What's a Raspberry Pi?  It's a small $35 computer board that works like a full sized computer.  There are a lot of similarly priced microprocessor hobby boards out there, but you have to program them down to bare metal to do anything with them.  By "bare metal" I mean they don't have an operating system that does the heavy lifting for you, allowing you to use keyboards, mice, monitors, storage, and other devices without having to write drivers to do anything useful.  This thing couldn't be simpler.  Power it using a simple cell-phone charger into the microUSB port and uses a small microSD card for storage after you simply download and copy the operating system onto the card, and plug it in.
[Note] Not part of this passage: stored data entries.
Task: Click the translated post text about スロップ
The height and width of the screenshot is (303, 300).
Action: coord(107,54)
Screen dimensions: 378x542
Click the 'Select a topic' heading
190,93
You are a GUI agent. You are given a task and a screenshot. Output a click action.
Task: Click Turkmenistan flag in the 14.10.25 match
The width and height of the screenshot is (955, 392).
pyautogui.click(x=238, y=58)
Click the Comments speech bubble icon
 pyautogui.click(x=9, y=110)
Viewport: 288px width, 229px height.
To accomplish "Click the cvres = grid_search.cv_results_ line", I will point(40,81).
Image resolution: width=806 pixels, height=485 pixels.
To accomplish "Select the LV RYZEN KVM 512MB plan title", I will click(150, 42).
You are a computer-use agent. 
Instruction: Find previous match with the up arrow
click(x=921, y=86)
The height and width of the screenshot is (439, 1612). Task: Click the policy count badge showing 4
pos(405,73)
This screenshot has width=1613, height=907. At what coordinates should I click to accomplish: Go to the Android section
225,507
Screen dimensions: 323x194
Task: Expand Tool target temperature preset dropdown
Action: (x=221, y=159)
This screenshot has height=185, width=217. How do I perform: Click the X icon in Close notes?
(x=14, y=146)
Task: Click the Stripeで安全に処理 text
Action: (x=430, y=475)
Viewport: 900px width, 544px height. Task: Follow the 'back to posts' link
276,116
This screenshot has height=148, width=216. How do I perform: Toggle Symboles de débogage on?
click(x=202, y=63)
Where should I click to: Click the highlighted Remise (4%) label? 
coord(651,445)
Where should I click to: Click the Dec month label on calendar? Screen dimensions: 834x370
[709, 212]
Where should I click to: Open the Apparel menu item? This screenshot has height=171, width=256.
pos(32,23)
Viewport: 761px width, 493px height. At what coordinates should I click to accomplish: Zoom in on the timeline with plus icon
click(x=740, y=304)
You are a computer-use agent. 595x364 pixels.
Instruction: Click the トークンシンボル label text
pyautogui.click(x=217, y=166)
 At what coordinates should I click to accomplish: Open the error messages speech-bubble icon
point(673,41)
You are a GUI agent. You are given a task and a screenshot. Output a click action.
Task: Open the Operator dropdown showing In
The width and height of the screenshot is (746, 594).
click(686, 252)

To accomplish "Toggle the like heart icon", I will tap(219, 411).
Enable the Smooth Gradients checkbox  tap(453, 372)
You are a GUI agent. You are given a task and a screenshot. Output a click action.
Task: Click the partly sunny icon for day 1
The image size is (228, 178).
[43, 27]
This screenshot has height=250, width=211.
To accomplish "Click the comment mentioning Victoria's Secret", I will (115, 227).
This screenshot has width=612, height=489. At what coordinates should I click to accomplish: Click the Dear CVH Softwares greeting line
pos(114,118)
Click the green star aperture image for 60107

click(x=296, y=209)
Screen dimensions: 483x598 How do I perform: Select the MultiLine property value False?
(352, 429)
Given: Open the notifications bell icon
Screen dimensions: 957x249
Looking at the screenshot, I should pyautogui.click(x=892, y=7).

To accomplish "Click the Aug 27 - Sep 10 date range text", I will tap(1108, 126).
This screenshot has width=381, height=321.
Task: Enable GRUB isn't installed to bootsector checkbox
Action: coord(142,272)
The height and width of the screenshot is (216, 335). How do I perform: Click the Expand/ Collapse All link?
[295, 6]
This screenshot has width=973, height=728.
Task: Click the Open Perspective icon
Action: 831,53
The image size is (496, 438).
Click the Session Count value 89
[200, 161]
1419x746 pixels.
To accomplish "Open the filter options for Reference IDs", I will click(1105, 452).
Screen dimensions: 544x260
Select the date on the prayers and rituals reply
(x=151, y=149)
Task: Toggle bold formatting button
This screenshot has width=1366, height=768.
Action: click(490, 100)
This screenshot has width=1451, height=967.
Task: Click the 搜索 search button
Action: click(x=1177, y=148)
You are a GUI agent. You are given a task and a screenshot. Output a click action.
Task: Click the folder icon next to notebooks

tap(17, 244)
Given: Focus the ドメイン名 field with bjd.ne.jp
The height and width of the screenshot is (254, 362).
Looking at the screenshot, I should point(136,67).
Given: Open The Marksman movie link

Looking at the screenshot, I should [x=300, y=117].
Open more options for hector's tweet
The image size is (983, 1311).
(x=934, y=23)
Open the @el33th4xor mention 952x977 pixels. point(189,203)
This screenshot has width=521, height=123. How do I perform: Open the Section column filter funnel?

Plug an Ethernet cable into it, the HDMI output into an existing monitor or HDTV, and borrow a USB keyboard and mouse to get started.  Once you're up and going, you can set it up with a WiFi adapter into one of the USB ports and remote into it (running it "headless"), not tying up a monitor, TV, keyboard, or mouse thereafter.

Why, you might ask?  Think about all the software and projects you'd like to try that you don't want to mess up your primary machine up with.   And wouldn't it be nice to have a computer that only uses a few watts, and with no moving parts, that can be left on 27/4, indefinitely?   OK, it will set you back a few bucks if you don't have a spare reasonably powerful cell phone charger, and you'll probably want to sink $5-$15 into a case for it.  And $10 for a WiFi USB nub, if you don't have an old one around you can't spare.  But that's it.  With a WiFi nub installed, you could hide it in your sock drawer with only a USB cable hanging out.  Hell, run it from one of those USB cell phone charger battery packs, and you won't have even a cable poking out from your sock drawer.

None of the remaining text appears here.